注：1.DNA分子量标记(DL2000);2.乙脑病毒NS1基因。 图 1 JEV NS1基因PCR扩增结果

NS1蛋白的预期分子量为47 kD，纯化后的重组蛋白经SDS-PAGE电泳分析结果表明蛋白的分子量与预期基本一致。Western bolt结果显示，重组抗原与乙脑病毒免疫的鼠多克隆腹水反应，在相应分子量位置出现条带，与正常鼠腹水不反应。

图 2

注：1为蛋白分子量标记；2和3为乙脑NS1蛋白。 图 2 Ni+亲和层析纯化JEV NS1重组蛋白SDS-PAGE结果

图 3

注：1:蛋白分子量标记；2:乙脑NS1蛋白；3:阴性对照。 图 3 JEV NS1蛋白Western Bolt分析结果

以纯化后的重组蛋白100 ng／孔包板，末次免疫后血清的效价达 NS1免疫兔血清抗体效价结果到1∶51 200以上。以免疫前血清为阴性对照，则免疫后2周血清与末次免疫后血清A₄₅₀的P/N值见图 4，表明随着免疫时间的增加，抗体效价在逐渐升高。间接免疫荧光检测结果显示，将末次免疫后多抗血清作1∶50、1∶100、1∶200稀释时，JEV感染的BHK细胞均显示荧光，荧光强度为依次为：“++++”、“+++”、“+”。

图 4

图 4 ELISA检测JEV NS1免疫兔血清抗体效价结果

黄病毒NS1蛋白是一种分泌型糖基化蛋白，在黄病毒科中高度保守。病毒感染哺乳动物细胞时，NS1蛋白主要以3种方式存在^{[5, 6]}：(1)与细胞内的细胞器相连；(2)通过选择性运输途径分泌到细胞表面；(3)以可溶性的糖基化方式释放到细胞上清中。NS1蛋白在病毒的感染与免疫机制中的作用尚不清楚，采用基因工程技术表达NS1蛋白对于深入研究其功能及用途具有重要意义。

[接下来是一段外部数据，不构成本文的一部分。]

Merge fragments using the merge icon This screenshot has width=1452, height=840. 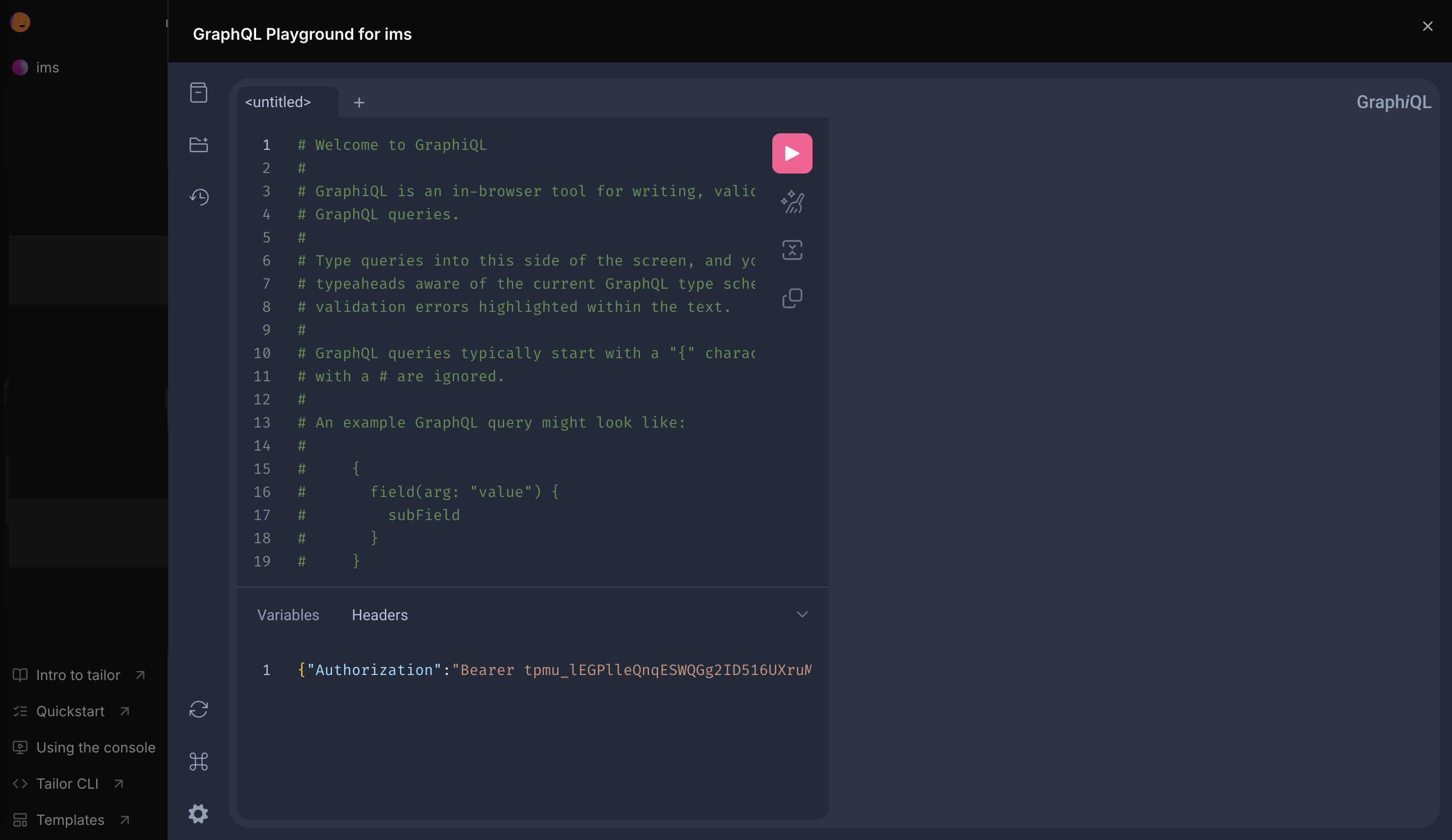(792, 249)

本研究采用原核表达系统表达 JEV NS1蛋白,获得了与预期分子量一致的JEV NS1蛋白，经weston blot检测、间接ELISA及间接免疫荧光检测均证实获得的NS1蛋白具有免疫原性。原核表达系统的优点是可产生大量蛋白，基因导入简单，成本较低。但其也存在一些难以克服的缺点，如有些基因的持续表达可能会对宿主细胞产生毒害作用；目的蛋白常以包涵体形式表达，导致产物纯化困难；翻译后加工修饰体系不完善。本研究发现，JEV NS1蛋白的表达量不大，纯化工作也较困难，多次实验均发现在梯度透析复性过程中会有较多的蛋白变性沉淀，导致复性蛋白的得率较低，尝试使用不同的复性体系和复性方法，未能得到理想结果。进一步工作中，可通过优化密码子，寻找合适的复性方法、采用真核表达系统等尝试提高JEV NS1蛋白的表达量。